To James Madison from Thomas Appleton (Abstract), 20 March 1805
§ From Thomas Appleton
20 March 1805, Leghorn. “In a letter which I receiv’d a few days since from a friend at Malta in Date of the 25th. of february it appears that Como. Barron was then in a very Dangerous state of health.1 Yesterday I was informed by a gentleman who left Palermo on the 9th. instant, that the Captain of the british sloop of war the Termigant Assured him, that about three weeks previous he spoke two Tripoline Corsairs of six guns and fifty men each, cruising in search of Americans between Corsica and Sardinia. Upon this advice arriving at Malta Como. Barron immediately dispatch’d a number of Brigs and Schooners in pursuit of them: there Can then be no doubt, either that they have been over taken, or return’d to Tripoli; as vessels are continually arriving here from all directions and we have no other intelligence of them. I am nevertheless apprehensive that an American vessel Called the Alfred2 has fallen into their hands, as she sail’d from Malta for Messina about the Same time the Tripolines were seen off Corsica, and in four Weeks She had not reach’d her destination. I have thought it Sir incumbent upon me to give you this early information in the possibility that the circumstance of two enemies’ vessels being out Should have reach’d America, and that of our Squadron being in pursuit of them might be unknown. I have judg’d it equally Necessary to advise you of the State of health of Como. Barron, which is regarded as desperate; for it is even probable, that he may be ignorant of the danger of his own situation.”

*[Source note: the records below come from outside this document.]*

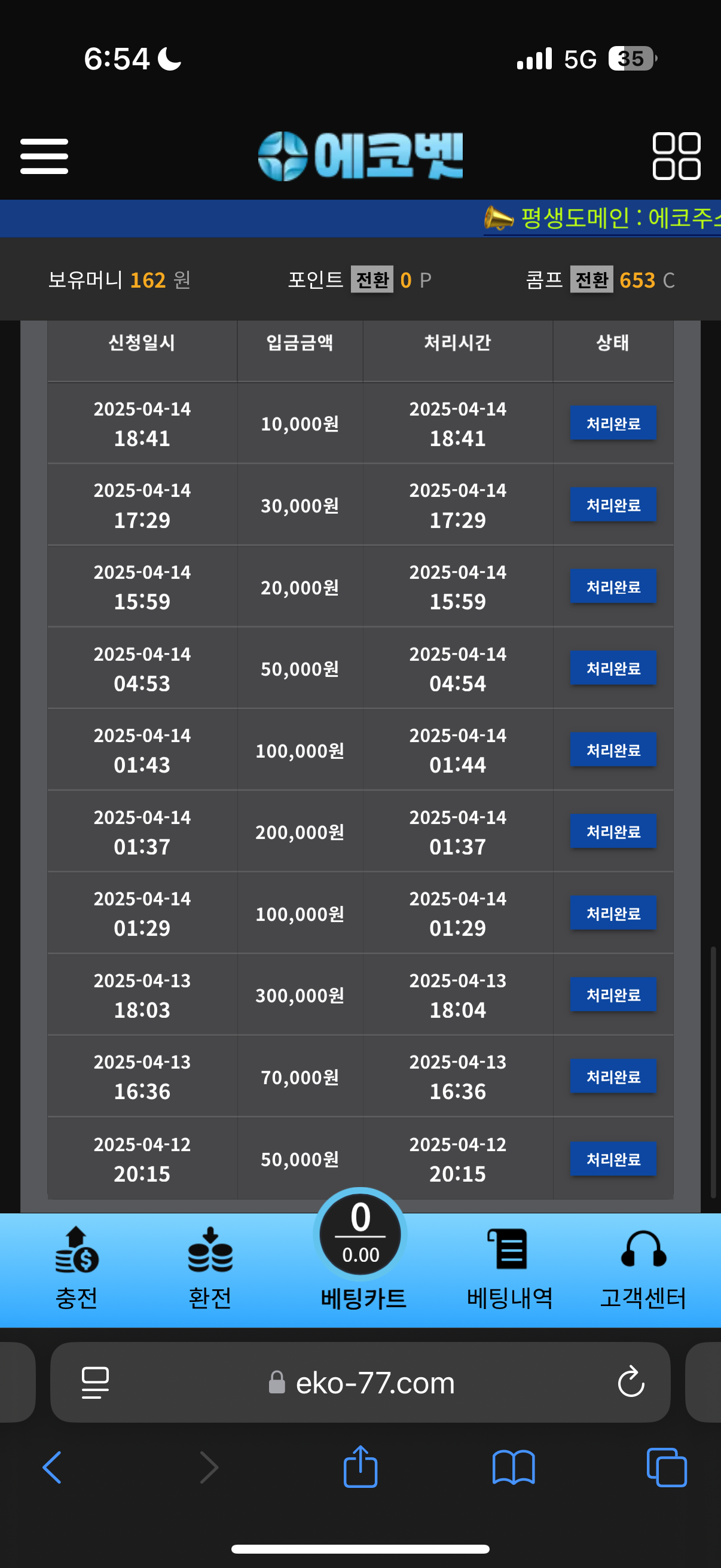
Task: Share the current page
Action: (360, 1467)
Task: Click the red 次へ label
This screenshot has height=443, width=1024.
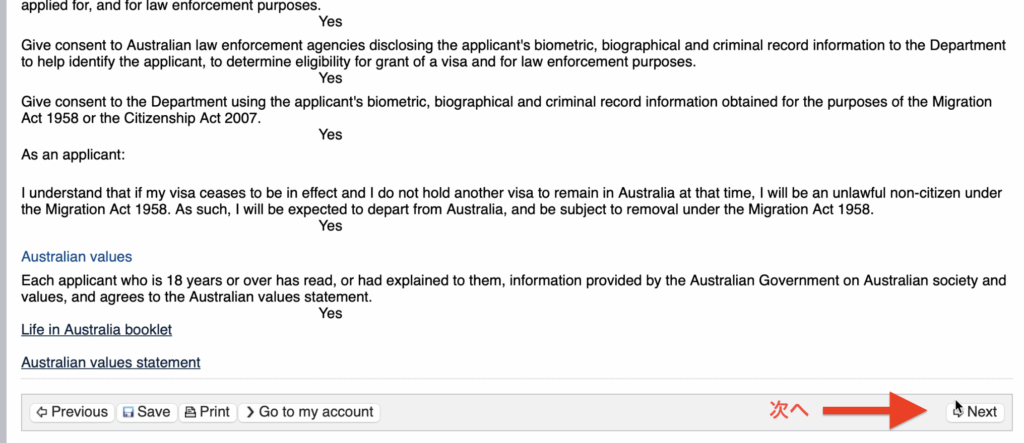Action: coord(788,410)
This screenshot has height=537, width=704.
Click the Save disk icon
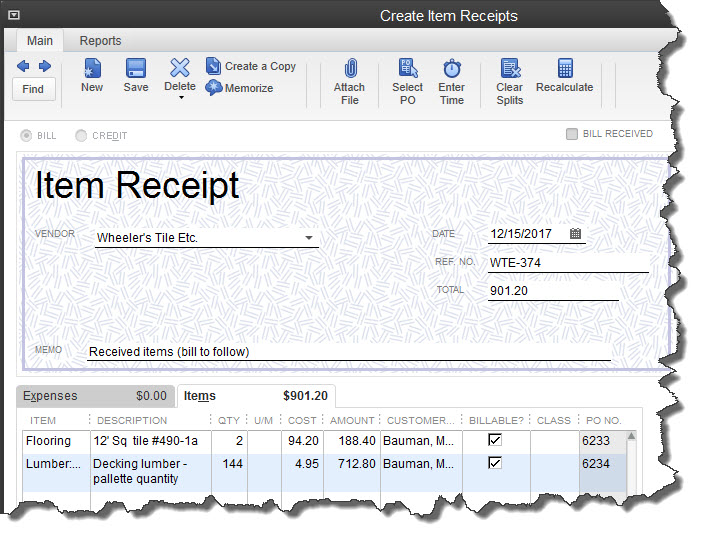(x=136, y=68)
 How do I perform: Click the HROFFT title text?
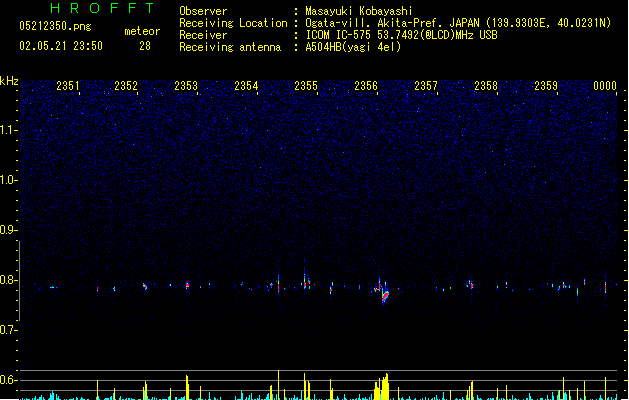(102, 8)
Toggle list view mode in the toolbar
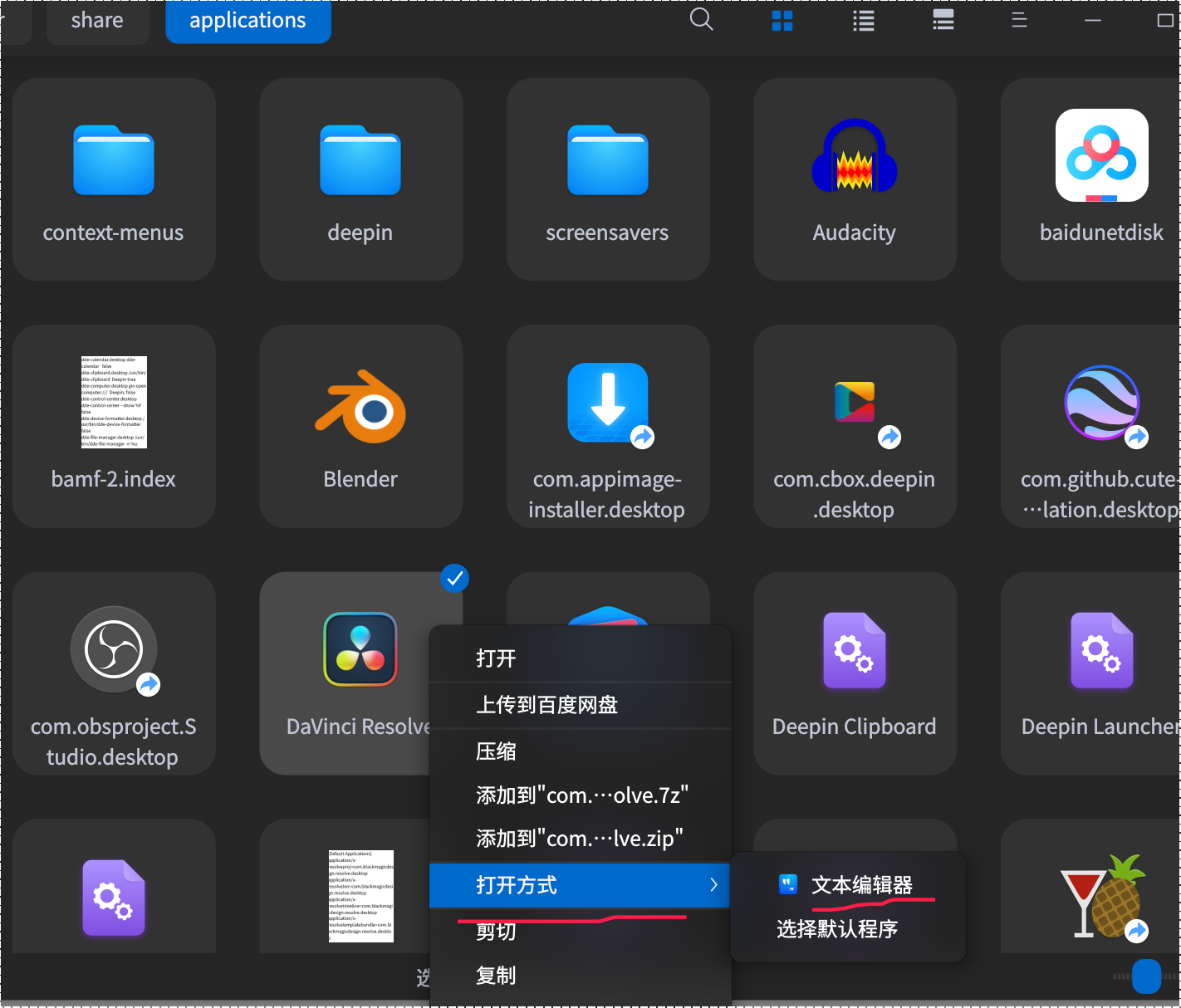This screenshot has width=1181, height=1008. [863, 20]
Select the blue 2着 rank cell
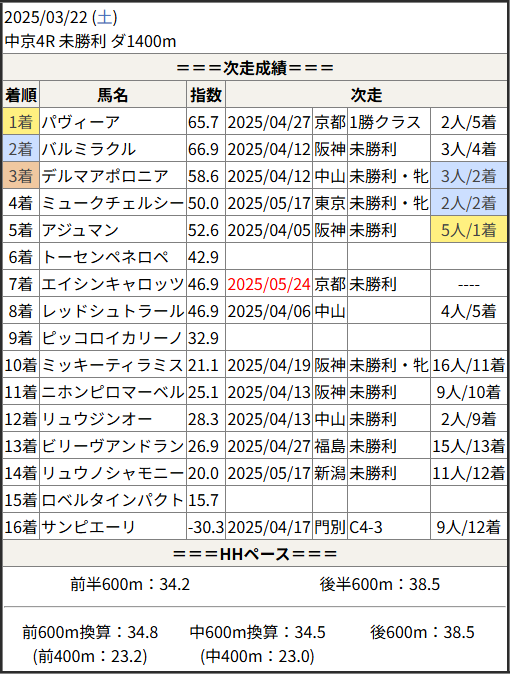The height and width of the screenshot is (674, 510). (21, 149)
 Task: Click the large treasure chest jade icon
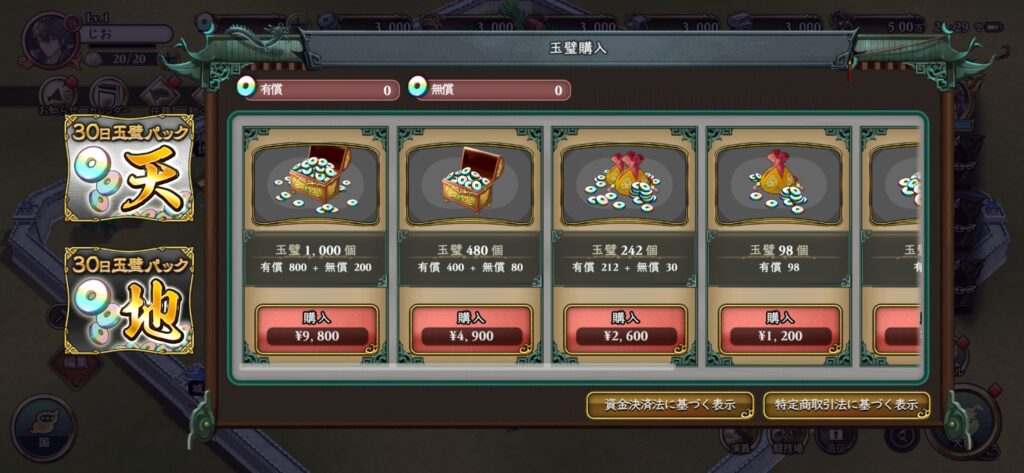[316, 184]
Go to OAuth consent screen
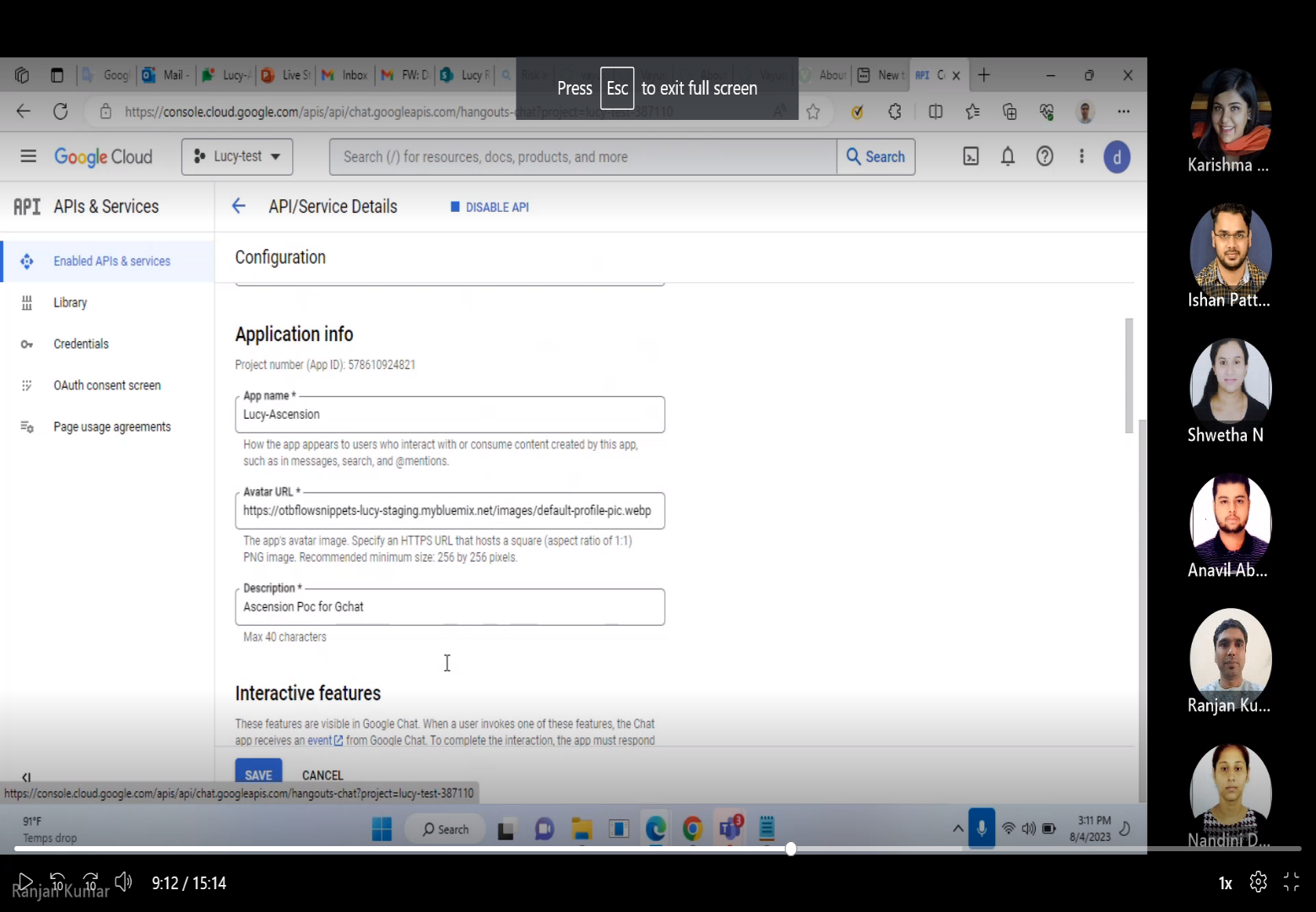This screenshot has width=1316, height=912. coord(106,385)
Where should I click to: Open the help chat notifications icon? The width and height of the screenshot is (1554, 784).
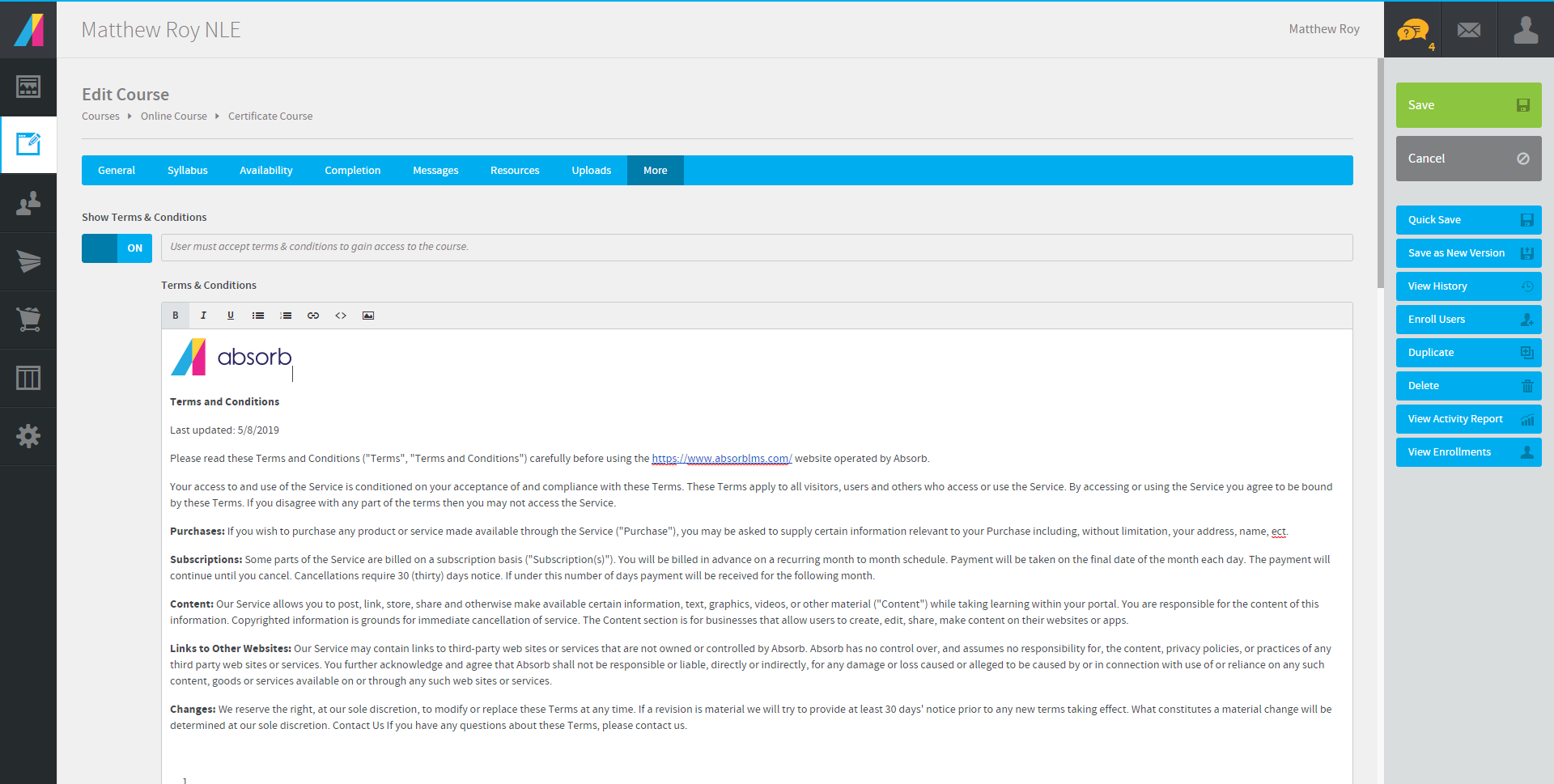pos(1412,32)
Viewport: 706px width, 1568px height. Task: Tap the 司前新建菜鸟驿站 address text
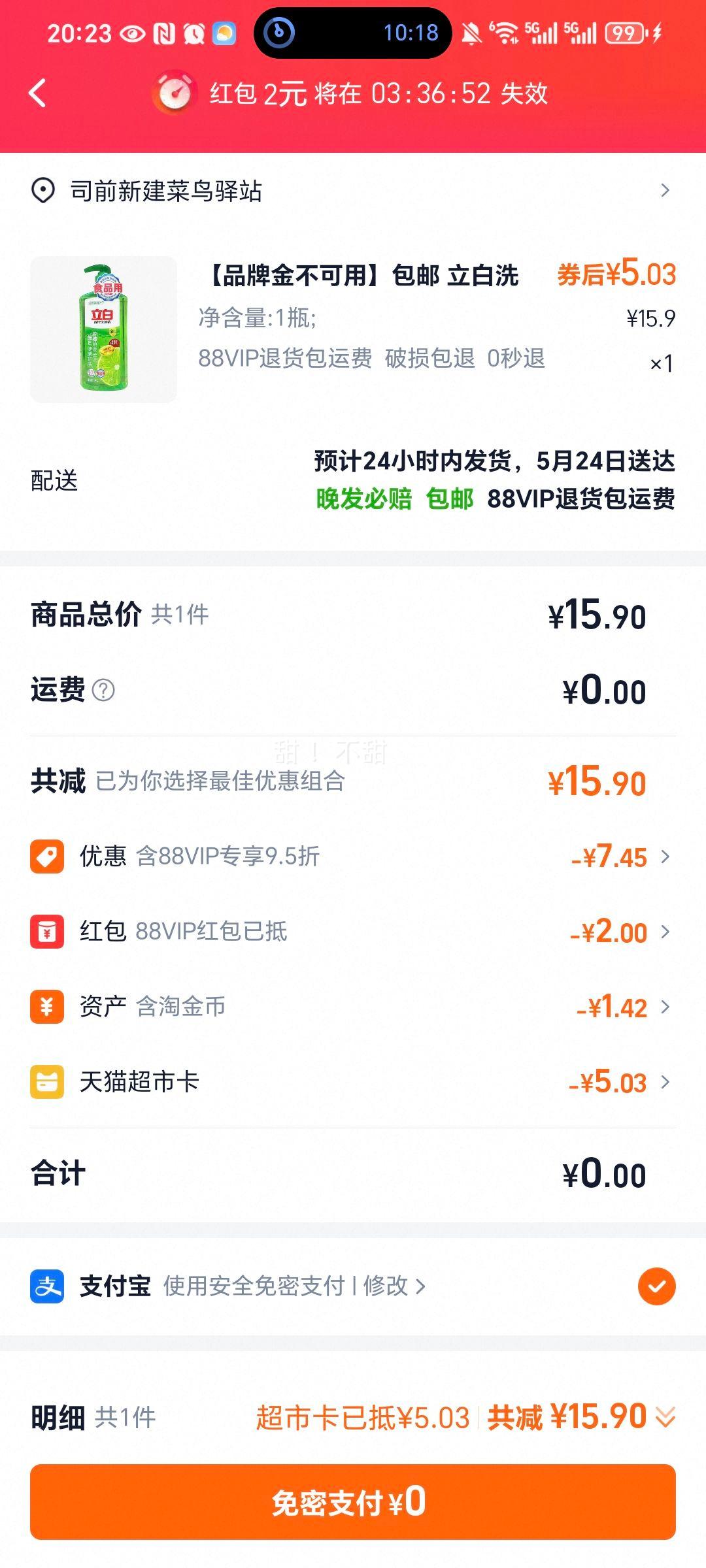166,191
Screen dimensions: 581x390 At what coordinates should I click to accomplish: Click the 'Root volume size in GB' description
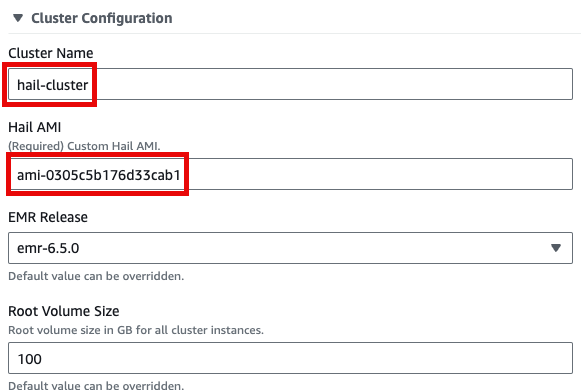[136, 330]

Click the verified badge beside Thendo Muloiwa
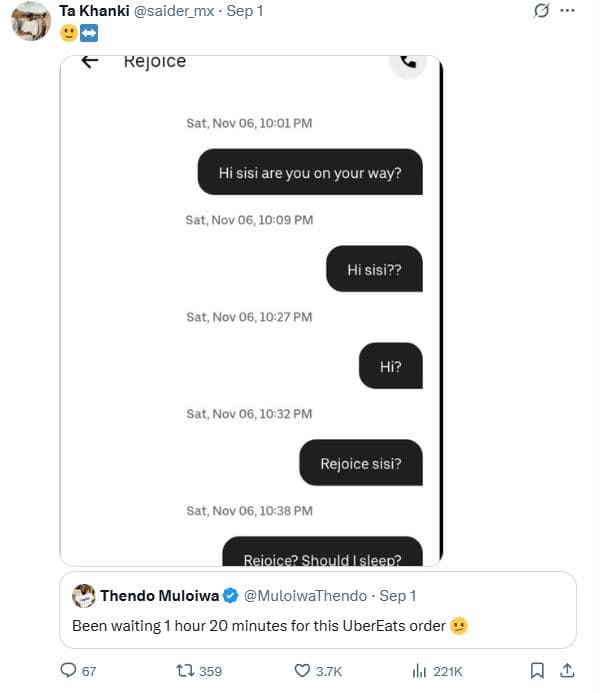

RC (DNA: RG 59, CD, Leghorn, vol. 1). 2 pp.
1. Commodore Samuel Barron was ill with a liver disease from the time he arrived in the Mediterranean in September 1804 until he resigned his command and returned to the United States in May 1805. His poor health prevented him from taking the active command U.S. interests in the Mediterranean region required ( , 5:iii, 124, 139, 6:31, 35; , 8:239–40 n. 1, 257).
2. The Alfred was a storeship sent out from the United States to supply the Mediterranean squadron. It had arrived safely in Malta in October 1804, was reported in Syracuse in January 1805, and was presumably on its return voyage at the time of this letter ( 5:98–99, 260).